DOE consolidates after schools audit
The move will not result in any jobs lost and all functions of the programs remain
The Department of Education is consolidating 38 programs into 11 to streamline operations and reduce duplication, school officials say.
The consolidation is in response to an audit by accounting firm PriceWaterhouseCoopers that found many programs overlap and many others suffer from inadequate monitoring of their effectiveness and inadequate oversight of spending.
"What we're looking at are those programs that that have fundamental elements or common core functions," said Superintendent Patricia Hamamoto.
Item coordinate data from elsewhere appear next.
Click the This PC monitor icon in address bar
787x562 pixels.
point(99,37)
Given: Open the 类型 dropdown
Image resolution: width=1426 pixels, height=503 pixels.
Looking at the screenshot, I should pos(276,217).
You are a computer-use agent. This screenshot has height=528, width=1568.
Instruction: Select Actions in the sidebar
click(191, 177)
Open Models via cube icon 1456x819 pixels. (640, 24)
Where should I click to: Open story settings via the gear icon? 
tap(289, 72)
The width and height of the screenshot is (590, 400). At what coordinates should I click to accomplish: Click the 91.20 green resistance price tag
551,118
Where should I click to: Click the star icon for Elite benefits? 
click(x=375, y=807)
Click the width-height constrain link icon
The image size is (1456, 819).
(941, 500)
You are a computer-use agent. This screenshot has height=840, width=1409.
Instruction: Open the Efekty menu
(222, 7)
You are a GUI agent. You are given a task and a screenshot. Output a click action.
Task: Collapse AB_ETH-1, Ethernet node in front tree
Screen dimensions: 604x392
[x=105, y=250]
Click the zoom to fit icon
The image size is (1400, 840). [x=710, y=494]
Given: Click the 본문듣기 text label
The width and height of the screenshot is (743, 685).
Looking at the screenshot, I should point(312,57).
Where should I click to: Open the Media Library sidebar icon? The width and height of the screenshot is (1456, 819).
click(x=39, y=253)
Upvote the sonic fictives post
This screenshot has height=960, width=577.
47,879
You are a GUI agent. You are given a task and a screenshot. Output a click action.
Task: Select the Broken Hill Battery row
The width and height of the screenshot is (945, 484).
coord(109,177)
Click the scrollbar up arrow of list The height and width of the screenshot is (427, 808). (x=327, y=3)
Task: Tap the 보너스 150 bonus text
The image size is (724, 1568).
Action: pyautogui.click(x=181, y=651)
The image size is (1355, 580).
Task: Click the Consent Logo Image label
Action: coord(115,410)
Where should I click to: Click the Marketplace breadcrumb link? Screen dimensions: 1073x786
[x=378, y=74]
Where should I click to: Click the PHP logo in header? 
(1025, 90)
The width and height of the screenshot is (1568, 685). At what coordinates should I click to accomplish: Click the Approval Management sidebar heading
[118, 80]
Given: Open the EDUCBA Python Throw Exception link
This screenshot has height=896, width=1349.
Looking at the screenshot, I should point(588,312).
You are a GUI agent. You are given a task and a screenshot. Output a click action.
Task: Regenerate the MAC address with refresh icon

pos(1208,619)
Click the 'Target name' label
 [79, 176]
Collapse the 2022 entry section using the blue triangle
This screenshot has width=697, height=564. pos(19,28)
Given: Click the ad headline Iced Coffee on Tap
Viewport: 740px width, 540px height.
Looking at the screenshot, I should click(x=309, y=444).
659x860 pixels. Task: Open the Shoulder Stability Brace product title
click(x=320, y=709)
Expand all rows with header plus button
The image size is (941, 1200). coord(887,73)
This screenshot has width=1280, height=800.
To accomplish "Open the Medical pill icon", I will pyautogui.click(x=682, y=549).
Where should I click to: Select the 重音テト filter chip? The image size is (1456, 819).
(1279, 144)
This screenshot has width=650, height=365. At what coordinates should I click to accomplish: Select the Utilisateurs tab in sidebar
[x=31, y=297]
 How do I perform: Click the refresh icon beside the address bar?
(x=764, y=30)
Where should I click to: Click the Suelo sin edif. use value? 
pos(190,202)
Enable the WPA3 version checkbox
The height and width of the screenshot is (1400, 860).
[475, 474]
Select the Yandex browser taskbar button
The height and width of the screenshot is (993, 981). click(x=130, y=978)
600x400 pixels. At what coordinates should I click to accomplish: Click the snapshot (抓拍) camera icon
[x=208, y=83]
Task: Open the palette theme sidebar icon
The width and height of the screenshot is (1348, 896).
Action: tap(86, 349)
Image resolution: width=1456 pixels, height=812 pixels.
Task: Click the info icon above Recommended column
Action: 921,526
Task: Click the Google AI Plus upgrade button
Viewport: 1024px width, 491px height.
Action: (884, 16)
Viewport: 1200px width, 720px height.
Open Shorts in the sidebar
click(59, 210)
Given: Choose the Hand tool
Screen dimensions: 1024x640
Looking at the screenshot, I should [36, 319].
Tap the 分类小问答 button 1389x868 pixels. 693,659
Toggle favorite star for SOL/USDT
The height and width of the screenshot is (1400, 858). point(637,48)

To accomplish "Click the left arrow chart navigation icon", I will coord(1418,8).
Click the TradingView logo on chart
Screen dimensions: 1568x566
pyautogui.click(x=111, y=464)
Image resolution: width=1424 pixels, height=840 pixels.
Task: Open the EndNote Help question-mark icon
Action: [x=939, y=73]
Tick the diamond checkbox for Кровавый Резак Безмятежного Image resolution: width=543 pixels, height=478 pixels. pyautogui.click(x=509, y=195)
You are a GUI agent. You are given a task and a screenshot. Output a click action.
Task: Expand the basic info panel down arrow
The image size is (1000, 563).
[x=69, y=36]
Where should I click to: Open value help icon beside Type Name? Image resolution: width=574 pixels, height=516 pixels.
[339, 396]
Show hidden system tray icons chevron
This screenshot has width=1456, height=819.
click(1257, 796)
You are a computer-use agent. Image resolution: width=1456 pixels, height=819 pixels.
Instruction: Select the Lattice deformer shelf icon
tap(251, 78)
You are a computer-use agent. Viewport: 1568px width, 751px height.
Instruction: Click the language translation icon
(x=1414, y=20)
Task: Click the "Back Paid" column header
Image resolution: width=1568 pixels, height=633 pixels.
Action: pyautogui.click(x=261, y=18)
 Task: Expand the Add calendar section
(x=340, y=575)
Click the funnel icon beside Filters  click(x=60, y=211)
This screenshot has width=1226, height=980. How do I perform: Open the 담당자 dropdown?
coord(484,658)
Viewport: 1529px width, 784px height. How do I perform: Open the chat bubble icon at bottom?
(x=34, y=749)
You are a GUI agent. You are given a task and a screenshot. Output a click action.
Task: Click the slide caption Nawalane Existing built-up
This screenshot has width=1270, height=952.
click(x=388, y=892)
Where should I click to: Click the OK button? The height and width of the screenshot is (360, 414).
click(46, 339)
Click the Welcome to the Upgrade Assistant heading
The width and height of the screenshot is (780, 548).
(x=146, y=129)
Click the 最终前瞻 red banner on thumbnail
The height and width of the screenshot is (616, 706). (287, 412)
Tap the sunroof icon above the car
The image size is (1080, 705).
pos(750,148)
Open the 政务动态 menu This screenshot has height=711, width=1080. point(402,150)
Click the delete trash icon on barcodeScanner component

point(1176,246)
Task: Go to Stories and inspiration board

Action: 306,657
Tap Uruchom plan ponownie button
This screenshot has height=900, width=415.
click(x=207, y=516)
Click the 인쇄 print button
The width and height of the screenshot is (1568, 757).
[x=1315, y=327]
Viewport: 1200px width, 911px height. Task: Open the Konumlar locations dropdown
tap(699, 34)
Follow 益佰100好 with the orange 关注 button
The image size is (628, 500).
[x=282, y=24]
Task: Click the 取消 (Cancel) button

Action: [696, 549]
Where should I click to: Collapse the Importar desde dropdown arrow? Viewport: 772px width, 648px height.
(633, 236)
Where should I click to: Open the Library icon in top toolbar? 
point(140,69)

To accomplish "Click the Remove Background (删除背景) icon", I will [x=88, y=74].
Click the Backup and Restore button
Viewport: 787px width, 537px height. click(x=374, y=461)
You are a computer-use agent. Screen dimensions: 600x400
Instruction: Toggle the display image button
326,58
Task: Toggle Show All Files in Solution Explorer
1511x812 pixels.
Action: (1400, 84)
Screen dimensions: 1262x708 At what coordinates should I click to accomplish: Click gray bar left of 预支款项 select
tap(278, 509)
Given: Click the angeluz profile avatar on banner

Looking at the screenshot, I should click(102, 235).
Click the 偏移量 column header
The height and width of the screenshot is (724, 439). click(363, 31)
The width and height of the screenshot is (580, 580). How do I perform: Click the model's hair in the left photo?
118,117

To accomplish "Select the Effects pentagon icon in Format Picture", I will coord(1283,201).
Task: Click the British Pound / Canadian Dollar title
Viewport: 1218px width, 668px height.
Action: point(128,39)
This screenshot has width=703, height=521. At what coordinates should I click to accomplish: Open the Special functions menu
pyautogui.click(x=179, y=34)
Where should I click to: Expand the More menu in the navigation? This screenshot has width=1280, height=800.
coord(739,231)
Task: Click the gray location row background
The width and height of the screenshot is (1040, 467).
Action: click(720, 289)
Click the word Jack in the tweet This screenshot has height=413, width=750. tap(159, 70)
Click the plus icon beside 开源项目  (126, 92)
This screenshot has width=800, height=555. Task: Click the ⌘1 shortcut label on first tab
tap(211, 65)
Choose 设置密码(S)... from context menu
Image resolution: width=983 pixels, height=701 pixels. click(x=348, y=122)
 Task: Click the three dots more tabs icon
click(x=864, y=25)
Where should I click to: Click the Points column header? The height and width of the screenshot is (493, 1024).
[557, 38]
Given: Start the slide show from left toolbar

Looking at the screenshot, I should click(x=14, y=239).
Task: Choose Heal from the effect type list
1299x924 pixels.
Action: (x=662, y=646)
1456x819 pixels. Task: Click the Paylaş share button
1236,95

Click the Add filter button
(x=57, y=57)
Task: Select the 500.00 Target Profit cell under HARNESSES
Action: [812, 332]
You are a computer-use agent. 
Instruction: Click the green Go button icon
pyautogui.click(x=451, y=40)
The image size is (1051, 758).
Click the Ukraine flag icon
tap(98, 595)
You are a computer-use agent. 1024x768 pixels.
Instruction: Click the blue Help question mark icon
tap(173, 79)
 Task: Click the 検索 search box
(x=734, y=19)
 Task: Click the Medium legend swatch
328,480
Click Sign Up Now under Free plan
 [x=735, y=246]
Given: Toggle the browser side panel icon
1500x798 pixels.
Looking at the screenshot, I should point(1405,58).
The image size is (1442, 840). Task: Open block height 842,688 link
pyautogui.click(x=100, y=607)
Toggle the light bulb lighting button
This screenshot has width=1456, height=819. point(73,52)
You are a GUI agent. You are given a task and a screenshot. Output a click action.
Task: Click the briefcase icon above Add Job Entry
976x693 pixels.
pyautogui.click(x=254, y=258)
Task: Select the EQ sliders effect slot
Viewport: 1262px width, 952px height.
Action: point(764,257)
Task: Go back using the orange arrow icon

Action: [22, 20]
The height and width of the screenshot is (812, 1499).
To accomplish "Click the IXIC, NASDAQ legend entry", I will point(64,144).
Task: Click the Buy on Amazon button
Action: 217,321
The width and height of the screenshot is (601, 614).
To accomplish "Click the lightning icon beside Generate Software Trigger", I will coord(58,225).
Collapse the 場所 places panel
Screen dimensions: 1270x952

The aim, she said, is to manage the programs better, track the money expended on them and determine whether the programs are meeting their intended goals.
"Is this rearranging the chairs on the deck or is this actual streamlining?" Board of Education member Karen Knudsen asked during yesterday's meeting of the Budget and Fiscal Accountability Committee.
Hamamoto said that with one person in charge instead of two or three, duplication can be eliminated since everybody who works in the program will know what everybody else is doing. She said there will be less paperwork and more opportunity to pool resources.
The biggest consolidation groups the 14 programs -- administration and curriculum functions of the department's seven school districts -- into a single program. Four separate programs involved in recruitment and retention of teachers become one. Most of the rest of the consolidation combines two different programs with similar functions.
All of the program functions will remain, nobody will have to move and no positions will be lost.
One of the other actions the department is taking requires managers to monitor their programs' impact, effect and expenditures.
The department has promised the Board of Education to present periodic updates on its progress in addressing the audit's findings.